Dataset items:
|---|

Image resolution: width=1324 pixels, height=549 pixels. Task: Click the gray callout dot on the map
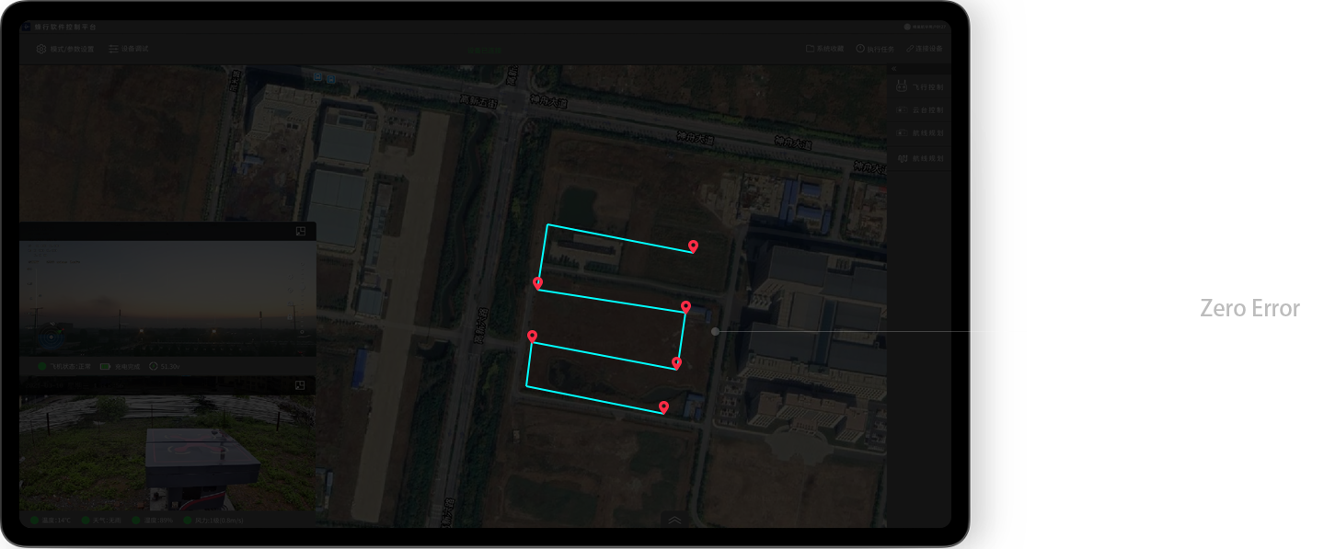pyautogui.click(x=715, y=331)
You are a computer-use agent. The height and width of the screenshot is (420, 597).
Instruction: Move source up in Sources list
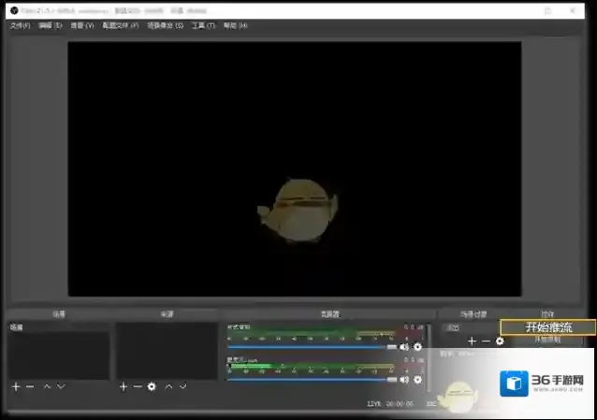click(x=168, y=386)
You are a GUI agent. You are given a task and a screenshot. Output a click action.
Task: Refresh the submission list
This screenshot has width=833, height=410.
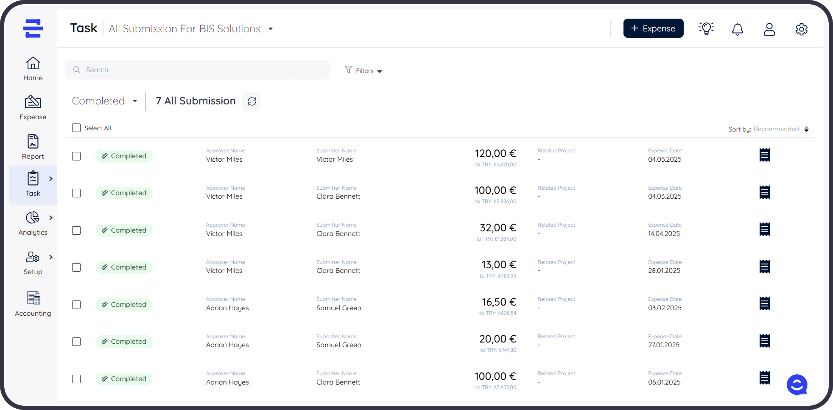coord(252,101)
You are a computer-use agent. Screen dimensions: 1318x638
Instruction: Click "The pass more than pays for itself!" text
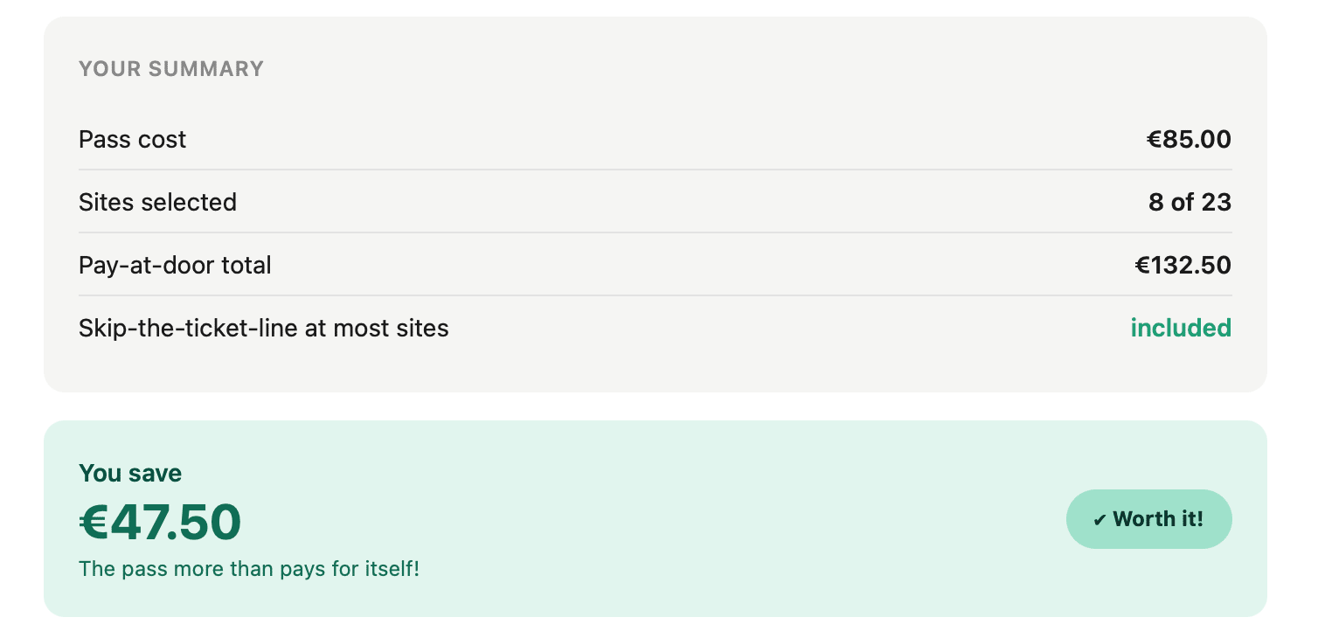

|---|

- **STATED GOAL**:
Write out the text of every record above word for word, leaving the pictures out.

- **WRITTEN ANSWER**:
Image resolution: width=1324 pixels, height=549 pixels. Task: Click the gray callout dot on the map
pyautogui.click(x=715, y=331)
You are a computer-use agent. The height and width of the screenshot is (420, 597).
Instruction: Move source up in Sources list
click(x=168, y=386)
You are a GUI agent. You are given a task and a screenshot. Output a click action.
Task: Refresh the submission list
This screenshot has width=833, height=410.
coord(252,101)
You are a computer-use agent. Screen dimensions: 1318x638
Instruction: Click "The pass more than pays for itself!" text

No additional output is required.